Taxable-bonds front received a total inflow of $47.0 billion, almost equally distributed between active and passive. After raising short-term interest rates three times in 2017, the Federal Reserve decided to leave them unchanged at its first 2018 meeting on Jan. 30, which was also Janet Yellen’s last meeting as chairwoman.

International equity attracted $41.9 billion, with the majority of those flows going to passive funds.

Large blend was the overall top-flowing category in January despite a $7.3 billion outflow on the active side. Investors who switch to passive tend to prefer blend funds because they’re a good middle-of-the-road option between growth and value.
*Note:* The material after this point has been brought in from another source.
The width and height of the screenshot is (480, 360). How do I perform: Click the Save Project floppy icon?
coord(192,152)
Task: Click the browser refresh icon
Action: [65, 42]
Diversified emerging markets and foreign large blend were also in the top five but, unlike large blend, with positive flows on both the active and passive side. So was intermediate-term bond.

The trend of transferring assets to lower-cost, passive vehicles is continuing to expand to asset classes other than U.S. equity, where it started. Judging by flows, investors have given up on active management for U.S. equity, still find some value in it for international equity, and consider it highly valuable for fixed income.

High-yield bonds experienced outflows for the fourth consecutive month. The Tax Cuts and Jobs Act may have prompted some of the outflows, because it is limiting the tax-deductible amount of interest expenses.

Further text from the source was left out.